Oh yeah! I forgot to mention that last Halloween, I turned 24. I had a great birthday dinner thanks to my brother and his wife and we also had a lovely time but everything was ruined by watching movie at the Curve Cathay Cineplexes. I warned you, don't watch a late night show there. Since I'm the birthday girl so I get to choose what movie we're gonna watch, so I picked Takers. The movie was alright but not that great. The only great thing about it is my Hayden frickin' Christensen. I said cathay cineplexes sucks because halfway through the movie, the screen turned white without any explanation. Ok, so they fixed it after a while. But not long after that, just right when the plot thickens and I was absorbing on the movie, suddenly the sound gone AWOL. What the f, right? A lot of peeps left after that but we stayed because I wanted to see the ending. We were tempted to get the refund as well but our one and a half hour would be wasted for nothing so we stayed. They re-winded the film and all so it was alright I guess. My mood didn't get any better though, since they killed off Hayden's character =:(

But I can always see this video... hehe:





Awww... Hayden is so... I don't know, bodyguard-ish?? But still cute as ever!
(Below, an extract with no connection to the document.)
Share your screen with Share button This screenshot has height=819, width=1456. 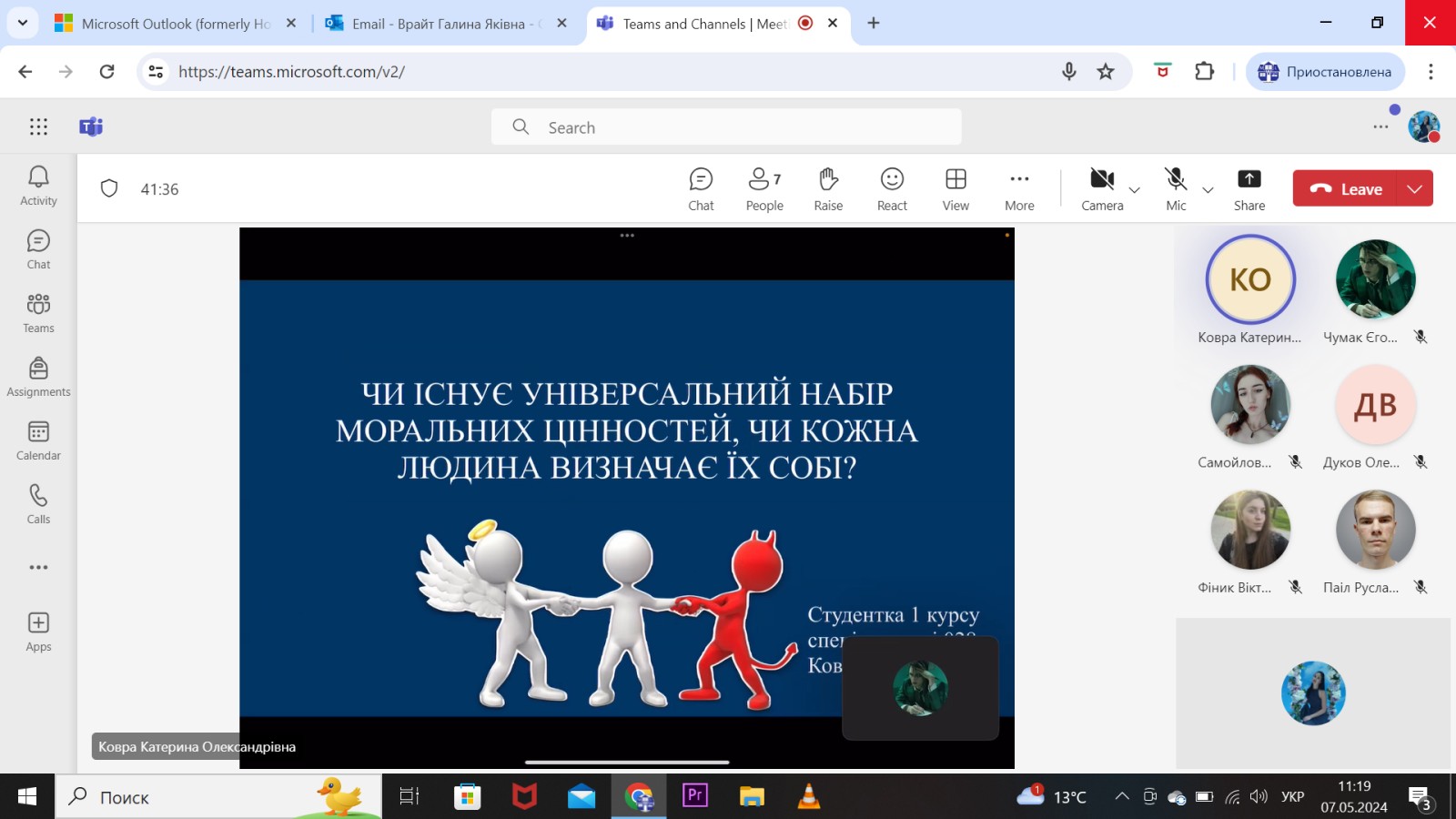click(x=1249, y=188)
Aside from that, I'm happy to announce that I'm a proud owner of a copy of Neil Gaiman's American Gods, after looking for it for almost 2 years now. Currently reading it and loving every pages so far. A perfect birthday gift for myself.


A great read is what it is!



Sunday, October 24, 2010

Revenge is best served with raisins

Kiffany: What would you like, sweetie?

George: Revenge.

Kiffany: We're all out of that. Anything else look good?

George: Oatmeal with raisins.
--Ellen Muth as Georgia "George" Lass
--Patricia Idlette as Kiffany

I'm having a Dead Like Me marathon again this morning. Still have few more episodes to go, and I just wanna say that reapers kick ass and Mason's the coolest of the bunch! Too bad this show got cancelled after only 2 seasons though.